Or the nuclear elements thereof, anyway. This was written for NEI’s member newsletter, Nuclear Energy Overview, and provides a fairly thorough overview of the nuclear elements of this year’s budget request.
This is just the beginning of the annual process, with the House and Senate due to hold many hearings, grouse about this or that, and vote for more or less money requested by the administration. DOE is not immune from this process, though we wonder whether the nuclear element will not be seen as pleasing to a fairly wide swath of Congress folk. As always, time will tell.
You can pick up a pdf of the budget request here if you want to follow along.
This is original reporting.
The DOE budget proposal for 2011 requests a tripling of its loan guarantee authority for new nuclear power plants, from $18.4 billion to $54 billion.
At the same time, the budget zeroes out the Yucca Mountain used fuel repository project, as the department expects to pull the license application within the month. DOE on Feb. 1 filed a motion with NRC’s licensing board to suspend licensing review for the project.
Energy Secretary Steven Chu said the increased loan guarantee authority would provide assistance to seven to 10 nuclear power plant projects.
The industry welcomed the increase and highlighted the potential for job creation. “These loan guarantees will serve as a catalyst to accelerate construction of new nuclear plants,” said Marvin Fertel, NEI’s president and CEO, “creating thousands of high-paying, long-term jobs in the process. By supporting new reactors, loan guarantees also will reinvigorate U.S. manufacturing capability for nuclear energy components.”
The loan guarantee program empowers the energy secretary to provide loan guarantees for up to 80 percent of the cost of “innovative technologies” that “avoid, reduce or sequester air pollutants or anthropogenic emissions of greenhouse gases.”
The guarantees are not an actual appropriation and, therefore, do not represent an outlay of taxpayer dollars when the clean-energy projects are successfully completed. In fact, recipients will be charged a percentage fee. The guarantees are designed to boost investor confidence and allow worthy projects to move ahead with financing on more reasonable terms that ultimately will lower the overall cost of electricity generated by those projects.
Chu said the department “is working hard to restart the nuclear energy industry,” with loan guarantees intended to demonstrate to funding agencies that nuclear energy plants can be built without cost or schedule overruns. He said the government would not need to issue further loan guarantees after the first projects go on line, as they will demonstrate the economic feasibility of funding nuclear energy plants.
While the overall program covers a range of energy projects, it now provides $18.5 billion specifically for nuclear energy projects. DOE has not yet issued any loan guarantees under the program.
Chu also announced that DOE requested no funds in fiscal 2011 for the Yucca Mountain repository program, on direction from the administration to withdraw its license application from the NRC for a construction permit. According to the budget request, “The administration has determined that Yucca Mountain, Nevada, is not a workable option for a nuclear waste repository and will discontinue its program to construct a repository at the mountain in 2010.”

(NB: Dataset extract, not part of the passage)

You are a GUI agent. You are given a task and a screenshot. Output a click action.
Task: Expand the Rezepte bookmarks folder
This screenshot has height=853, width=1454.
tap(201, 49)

Chu said that stopping all work on the repository does not abrogate any aspect of the government’s obligations to safely manage used nuclear fuel and radioactive waste under the Nuclear Waste Policy Act, as “the act only requires a path going forward.” He added that last week’s announcement of a blue ribbon commission to explore alternatives to Yucca Mountain “represents that path.”
Other notable budget items:
- A reorganization of budget line items, with some projects such as the Generation IV advanced reactor program zeroed out and others included in new categories such as nuclear energy enabling technologies and reactor concepts research and development.

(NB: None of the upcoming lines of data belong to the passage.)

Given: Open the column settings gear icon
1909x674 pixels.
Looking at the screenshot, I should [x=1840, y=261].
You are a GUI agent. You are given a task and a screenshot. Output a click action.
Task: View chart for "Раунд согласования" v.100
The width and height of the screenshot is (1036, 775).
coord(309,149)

- The new reactor concepts research and development program would explore ways to extend the life of nuclear energy plants and to study the potential embodied in small, nuclear reactors and of next generation plants to generate process heat for industrial or other uses.
- Nuclear energy enabling technology, another new line item, would focus on potentially transformative technologies in the areas of reactors, fuel cycle approaches and reducing proliferation.
- Nuclear Power 2010, an effort by government and industry to develop a new, faster licensing procedure for new nuclear plants has been zeroed out due to “successful completion.”
- Cuts were made in funding for the Idaho National Labs from $173 million to $162.5 million to reflect the completion of several projects, although the lab received $4 million to process EBR-II used nuclear fuel.
- Re-Energyse, a new program to encourage students to pursue careers in science, engineering and entrepreneurship related to clean energy, would replace the similar Integrated University Program.
- A new International Nuclear Energy Cooperation program within the Office of Nuclear Energy would support the department’s international engagements and other commitments relevant to civilian nuclear energy.
- A grant of $45 million would go to uranium enrichment company USEC while the company prepares to submit a new loan guarantee application for its American Centrifuge project in Ohio.